MLflow Production Integration

Basic Artifact Logging:

import mlflow
import datason

with mlflow.start_run():
    result = train_model()
    mlflow.log_dict(datason.serialize(result), "results.json")

Production Model Registry:

import mlflow
import mlflow.pyfunc
import datason
from datason.config import get_api_config
import pandas as pd

class DatasonMLflowModel(mlflow.pyfunc.PythonModel):
    """Production MLflow model with datason serialization."""

    def __init__(self):
        self.api_config = get_api_config()
        self.request_count = 0
        self.error_count = 0

    def predict(self, context, model_input):
        """Make predictions with datason processing."""
        try:
            self.request_count += 1

            # Convert input to appropriate format
            if isinstance(model_input, pd.DataFrame):
                features = model_input.to_dict('records')[0]
            elif hasattr(model_input, 'to_dict'):
                features = model_input.to_dict()
            else:
                features = model_input

            # Process with datason
            processed_features = datason.auto_deserialize(features, config=self.api_config)

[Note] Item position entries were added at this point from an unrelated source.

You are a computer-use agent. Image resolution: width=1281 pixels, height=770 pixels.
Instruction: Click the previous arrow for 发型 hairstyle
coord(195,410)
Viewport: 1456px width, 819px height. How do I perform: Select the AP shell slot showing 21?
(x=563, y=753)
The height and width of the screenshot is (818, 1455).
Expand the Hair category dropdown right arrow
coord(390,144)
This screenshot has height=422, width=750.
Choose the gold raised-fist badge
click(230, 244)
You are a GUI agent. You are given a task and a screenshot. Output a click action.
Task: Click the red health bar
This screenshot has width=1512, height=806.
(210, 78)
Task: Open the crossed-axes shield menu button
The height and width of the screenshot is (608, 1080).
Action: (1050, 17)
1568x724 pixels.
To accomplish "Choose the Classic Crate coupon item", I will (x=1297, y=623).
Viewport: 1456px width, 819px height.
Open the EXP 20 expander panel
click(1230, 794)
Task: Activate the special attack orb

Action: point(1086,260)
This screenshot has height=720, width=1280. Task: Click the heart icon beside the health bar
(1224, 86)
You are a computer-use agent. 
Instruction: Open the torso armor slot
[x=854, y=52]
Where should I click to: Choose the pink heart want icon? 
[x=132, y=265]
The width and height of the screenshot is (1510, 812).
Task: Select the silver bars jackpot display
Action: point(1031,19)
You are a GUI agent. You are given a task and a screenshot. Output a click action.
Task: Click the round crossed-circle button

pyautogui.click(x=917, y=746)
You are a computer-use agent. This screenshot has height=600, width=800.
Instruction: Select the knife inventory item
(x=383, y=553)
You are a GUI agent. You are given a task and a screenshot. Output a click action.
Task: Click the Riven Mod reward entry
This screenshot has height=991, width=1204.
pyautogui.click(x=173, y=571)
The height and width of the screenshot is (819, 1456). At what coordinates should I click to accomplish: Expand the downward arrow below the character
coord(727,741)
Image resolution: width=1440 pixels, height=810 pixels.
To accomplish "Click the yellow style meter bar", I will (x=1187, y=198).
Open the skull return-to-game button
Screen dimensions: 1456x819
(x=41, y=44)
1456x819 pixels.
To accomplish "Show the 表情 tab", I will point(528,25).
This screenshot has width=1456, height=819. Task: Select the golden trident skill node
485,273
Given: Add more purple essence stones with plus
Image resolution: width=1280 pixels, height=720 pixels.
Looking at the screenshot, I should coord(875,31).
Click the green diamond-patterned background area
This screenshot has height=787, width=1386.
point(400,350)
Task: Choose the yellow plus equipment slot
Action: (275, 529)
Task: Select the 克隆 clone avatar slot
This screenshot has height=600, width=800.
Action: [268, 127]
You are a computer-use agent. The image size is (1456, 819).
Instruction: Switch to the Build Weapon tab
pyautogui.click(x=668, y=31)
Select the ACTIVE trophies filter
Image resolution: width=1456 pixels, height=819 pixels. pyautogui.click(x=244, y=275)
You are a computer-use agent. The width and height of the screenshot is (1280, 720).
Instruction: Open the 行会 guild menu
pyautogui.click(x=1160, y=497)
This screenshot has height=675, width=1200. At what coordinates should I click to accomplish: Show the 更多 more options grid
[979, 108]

            # Model inference (replace with your model)
            prediction = self._run_model(processed_features)

            # Serialize response
            response = {
                "prediction": prediction,
                "model_version": context.artifacts.get("model_version", "unknown"),
                "request_count": self.request_count
            }

            return datason.serialize(response, config=self.api_config)

        except Exception as e:
            self.error_count += 1
            return {"error": str(e), "request_count": self.request_count}

    def _run_model(self, features):
        """Replace with your actual model inference."""
        return {"class": "positive", "score": 0.85}

def log_production_model():
    """Log model to MLflow with comprehensive metadata."""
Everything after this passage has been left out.